#### [Work to complete]
Every record that follows must be returned word for word.

#### [Records for this task]
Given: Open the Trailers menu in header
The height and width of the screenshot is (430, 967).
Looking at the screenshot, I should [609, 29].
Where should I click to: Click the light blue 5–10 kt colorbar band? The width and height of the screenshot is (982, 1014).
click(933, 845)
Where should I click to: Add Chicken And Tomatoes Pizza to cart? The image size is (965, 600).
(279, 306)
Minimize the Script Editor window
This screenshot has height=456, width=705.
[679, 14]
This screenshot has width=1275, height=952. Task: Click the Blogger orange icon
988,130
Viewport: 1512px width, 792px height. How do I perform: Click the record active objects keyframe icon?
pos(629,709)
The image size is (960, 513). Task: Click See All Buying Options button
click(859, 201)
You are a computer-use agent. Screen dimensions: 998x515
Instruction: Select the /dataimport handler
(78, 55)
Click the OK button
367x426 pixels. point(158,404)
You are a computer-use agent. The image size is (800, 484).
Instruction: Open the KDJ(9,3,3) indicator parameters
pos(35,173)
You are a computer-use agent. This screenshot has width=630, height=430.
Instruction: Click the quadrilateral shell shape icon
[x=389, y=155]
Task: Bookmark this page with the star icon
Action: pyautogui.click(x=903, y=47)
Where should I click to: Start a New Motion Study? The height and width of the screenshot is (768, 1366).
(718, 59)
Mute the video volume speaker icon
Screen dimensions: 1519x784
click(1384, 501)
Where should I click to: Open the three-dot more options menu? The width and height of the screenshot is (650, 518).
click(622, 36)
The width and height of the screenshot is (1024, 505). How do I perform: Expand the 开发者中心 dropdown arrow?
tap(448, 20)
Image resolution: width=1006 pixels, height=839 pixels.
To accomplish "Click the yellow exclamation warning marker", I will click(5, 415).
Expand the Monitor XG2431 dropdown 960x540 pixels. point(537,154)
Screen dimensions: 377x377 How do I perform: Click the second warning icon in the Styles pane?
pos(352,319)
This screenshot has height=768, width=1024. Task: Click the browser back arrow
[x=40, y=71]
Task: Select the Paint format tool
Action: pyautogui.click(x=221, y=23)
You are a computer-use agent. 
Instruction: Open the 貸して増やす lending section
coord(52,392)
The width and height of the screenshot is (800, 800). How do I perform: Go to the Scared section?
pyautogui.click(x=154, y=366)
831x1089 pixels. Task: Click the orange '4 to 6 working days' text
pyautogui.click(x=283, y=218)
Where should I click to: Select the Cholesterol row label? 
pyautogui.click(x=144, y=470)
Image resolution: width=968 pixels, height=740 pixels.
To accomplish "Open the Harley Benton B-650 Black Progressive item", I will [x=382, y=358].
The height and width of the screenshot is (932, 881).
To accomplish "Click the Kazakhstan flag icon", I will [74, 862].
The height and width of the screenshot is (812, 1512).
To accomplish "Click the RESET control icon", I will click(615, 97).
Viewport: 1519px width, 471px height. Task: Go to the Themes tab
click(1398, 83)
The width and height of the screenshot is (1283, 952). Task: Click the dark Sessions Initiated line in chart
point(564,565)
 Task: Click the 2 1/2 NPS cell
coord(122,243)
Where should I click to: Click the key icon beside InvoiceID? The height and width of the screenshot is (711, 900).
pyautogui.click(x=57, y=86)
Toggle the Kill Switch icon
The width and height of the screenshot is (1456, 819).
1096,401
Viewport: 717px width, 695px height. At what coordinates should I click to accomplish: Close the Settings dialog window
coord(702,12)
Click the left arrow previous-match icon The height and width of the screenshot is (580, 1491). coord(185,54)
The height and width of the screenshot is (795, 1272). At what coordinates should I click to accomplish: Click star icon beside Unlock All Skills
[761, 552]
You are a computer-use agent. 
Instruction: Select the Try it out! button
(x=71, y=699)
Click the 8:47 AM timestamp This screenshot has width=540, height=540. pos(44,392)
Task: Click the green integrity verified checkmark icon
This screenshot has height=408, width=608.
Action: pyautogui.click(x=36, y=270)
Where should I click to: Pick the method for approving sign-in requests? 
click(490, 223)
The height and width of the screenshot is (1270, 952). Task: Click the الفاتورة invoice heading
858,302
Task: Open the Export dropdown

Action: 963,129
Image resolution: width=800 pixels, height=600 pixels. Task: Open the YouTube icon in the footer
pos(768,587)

#### [Result for this task]
Given: Open the Trailers menu in header
The height and width of the screenshot is (430, 967).
Looking at the screenshot, I should [609, 29].
Where should I click to: Click the light blue 5–10 kt colorbar band? The width and height of the screenshot is (982, 1014).
click(933, 845)
Where should I click to: Add Chicken And Tomatoes Pizza to cart? The image size is (965, 600).
(279, 306)
Minimize the Script Editor window
This screenshot has height=456, width=705.
[679, 14]
This screenshot has width=1275, height=952. Task: Click the Blogger orange icon
988,130
Viewport: 1512px width, 792px height. How do I perform: Click the record active objects keyframe icon?
pos(629,709)
The image size is (960, 513). Task: Click See All Buying Options button
click(859, 201)
You are a computer-use agent. Screen dimensions: 998x515
Instruction: Select the /dataimport handler
(78, 55)
Click the OK button
367x426 pixels. point(158,404)
You are a computer-use agent. The image size is (800, 484).
Instruction: Open the KDJ(9,3,3) indicator parameters
pos(35,173)
You are a computer-use agent. This screenshot has width=630, height=430.
Instruction: Click the quadrilateral shell shape icon
[x=389, y=155]
Task: Bookmark this page with the star icon
Action: pyautogui.click(x=903, y=47)
Where should I click to: Start a New Motion Study? The height and width of the screenshot is (768, 1366).
(718, 59)
Mute the video volume speaker icon
Screen dimensions: 1519x784
click(1384, 501)
Where should I click to: Open the three-dot more options menu? The width and height of the screenshot is (650, 518).
click(622, 36)
The width and height of the screenshot is (1024, 505). How do I perform: Expand the 开发者中心 dropdown arrow?
tap(448, 20)
Image resolution: width=1006 pixels, height=839 pixels.
To accomplish "Click the yellow exclamation warning marker", I will click(5, 415).
Expand the Monitor XG2431 dropdown 960x540 pixels. point(537,154)
Screen dimensions: 377x377 How do I perform: Click the second warning icon in the Styles pane?
pos(352,319)
This screenshot has height=768, width=1024. Task: Click the browser back arrow
[x=40, y=71]
Task: Select the Paint format tool
Action: pyautogui.click(x=221, y=23)
You are a computer-use agent. 
Instruction: Open the 貸して増やす lending section
coord(52,392)
The width and height of the screenshot is (800, 800). How do I perform: Go to the Scared section?
pyautogui.click(x=154, y=366)
831x1089 pixels. Task: Click the orange '4 to 6 working days' text
pyautogui.click(x=283, y=218)
Where should I click to: Select the Cholesterol row label? 
pyautogui.click(x=144, y=470)
Image resolution: width=968 pixels, height=740 pixels.
To accomplish "Open the Harley Benton B-650 Black Progressive item", I will [x=382, y=358].
The height and width of the screenshot is (932, 881).
To accomplish "Click the Kazakhstan flag icon", I will [74, 862].
The height and width of the screenshot is (812, 1512).
To accomplish "Click the RESET control icon", I will click(615, 97).
Viewport: 1519px width, 471px height. Task: Go to the Themes tab
click(1398, 83)
The width and height of the screenshot is (1283, 952). Task: Click the dark Sessions Initiated line in chart
point(564,565)
 Task: Click the 2 1/2 NPS cell
coord(122,243)
Where should I click to: Click the key icon beside InvoiceID? The height and width of the screenshot is (711, 900).
pyautogui.click(x=57, y=86)
Toggle the Kill Switch icon
The width and height of the screenshot is (1456, 819).
1096,401
Viewport: 717px width, 695px height. At what coordinates should I click to accomplish: Close the Settings dialog window
coord(702,12)
Click the left arrow previous-match icon The height and width of the screenshot is (580, 1491). coord(185,54)
The height and width of the screenshot is (795, 1272). At what coordinates should I click to accomplish: Click star icon beside Unlock All Skills
[761, 552]
You are a computer-use agent. 
Instruction: Select the Try it out! button
(x=71, y=699)
Click the 8:47 AM timestamp This screenshot has width=540, height=540. pos(44,392)
Task: Click the green integrity verified checkmark icon
This screenshot has height=408, width=608.
Action: pyautogui.click(x=36, y=270)
Where should I click to: Pick the method for approving sign-in requests? 
click(490, 223)
The height and width of the screenshot is (1270, 952). Task: Click the الفاتورة invoice heading
858,302
Task: Open the Export dropdown

Action: 963,129
Image resolution: width=800 pixels, height=600 pixels. Task: Open the YouTube icon in the footer
pos(768,587)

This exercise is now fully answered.